Vika estaba de pie junto a ella, observándola.

—Para ayudarte a chillar.

Orneta estaba atónita. No tenía ni la más remota idea de por qué la mujer había hecho algo así, o qué quería decir.

—Pero ¿por qué?

—Puesto que deseas tanto que las profecías guíen a la humanidad, se te ha concedido el honor de ser el instrumento del cumplimiento de una profecía. Ahora, oigamos un grito realmente bueno.

Mientras Orneta la contemplaba fijamente con petrificada y aterrada confusión, Vika le incrustó la punta del agiel en el hueco del cuello.

Orneta gritó con tanta fuerza que pensó que podría desgarrarse la garganta. No habría podido parar ni que hubiera querido. El dolor la dominó, haciendo que los músculos de sus brazos y su cuello se convulsionaran en espasmos incontrolados.

Espumarajos de sangre brotaron por su boca, ahogando los alaridos. La sangre descendió por su barbilla y le empapó la parte delantera del vestido.

La habitación se oscureció más ante sus ojos, pero luego volvió a aparecer gradualmente. Apenas si sabía dónde estaba la mord-sith o qué estaba haciendo hasta que la vio dar la vuelta y colocarse detrás de ella.

Sin una palabra, Vika clavó el agiel en la base del cráneo de Orneta.

Colores centelleantes estallaron en todas direcciones. Dentro de su cabeza había un terrible sonido chirriante que convertía el dolor en algo que estaba más allá de cualquier cosa que hubiera sentido antes. Afiladas esquirlas de padecimiento penetraron a través de sus oídos.

Orneta permaneció sentada en el suelo, flácida e impotente, mientras aquel sonido chirriante y la llamarada de luz daban vueltas por su cabeza.

Oyó el sonido de las botas de Vika sobre el mármol blanco cuando esta dio la vuelta para colocarse delante de ella. La mord-sith se quedó allí plantada contemplando a Orneta, alzándose imponente ante ella mientras la observaba sin el más leve atisbo de compasión, y mucho menos de remordimiento.

La reina no había visto una mirada tan fría y despiadada en toda su vida.

—Ese ha estado bastante bien —comentó Vika—. Estoy segura de que todo el mundo ha podido oírlo.

Orneta era incapaz de mantener la cabeza alzada.

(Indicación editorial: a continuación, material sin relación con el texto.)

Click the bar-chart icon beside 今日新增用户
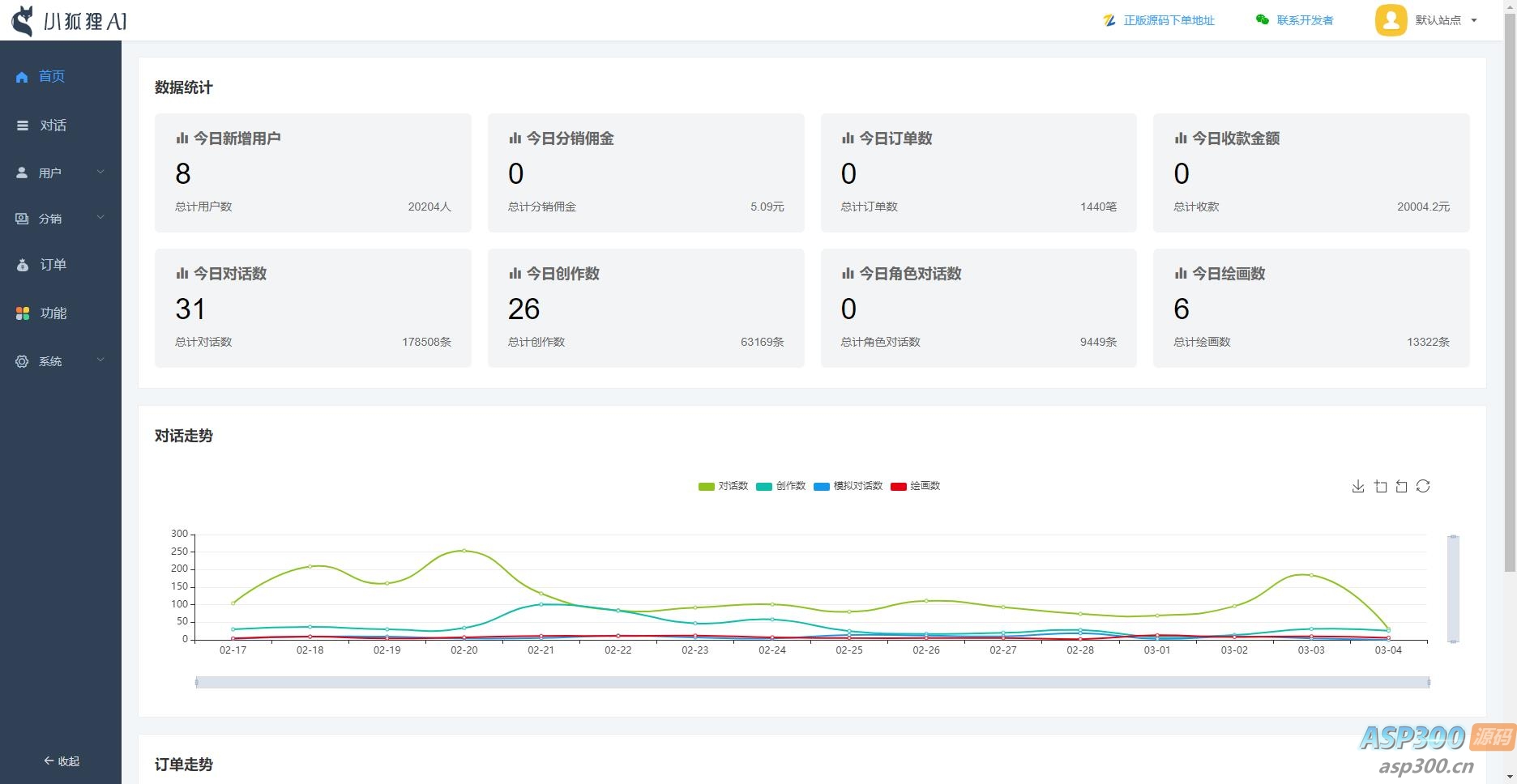The width and height of the screenshot is (1517, 784). click(182, 138)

No conseguía que los músculos de su cuello respondieran. Por el terrible dolor, pensó que debían de estar desgarrados. Tenía la barbilla apoyada en el pecho empapado de sangre.

Vio sangre extendiéndose por el suelo de mármol blanco. Su sangre. Mucha sangre.

Las botas de la mord-sith eran del mismo color que el charco de sangre.

Con un supremo esfuerzo, a través del abrasador dolor de su garganta, tragándose la sangre que le llenaba la boca, usó todas sus fuerzas para alzar la cabeza, mirar arriba y hablar.

—¿Qué quieres de mí?

Vika enarcó una ceja.

—Bueno, ahora que has chillado amablemente para mí, quiero que mueras.

Orneta parpadeó. No podía ofrecer resistencia, no podía luchar contra una criatura salvaje como aquella.

No le sorprendió, sin embargo. Sabía la respuesta antes de que Vika la pronunciara.

Orneta vio llegar de nuevo el agiel.

Sintió sólo el primer instante de dolor indescriptible al estallarle el corazón en el pecho.

Y luego, ese suplicio angustiante y demoledor quedó reducido a la última chispa de conciencia.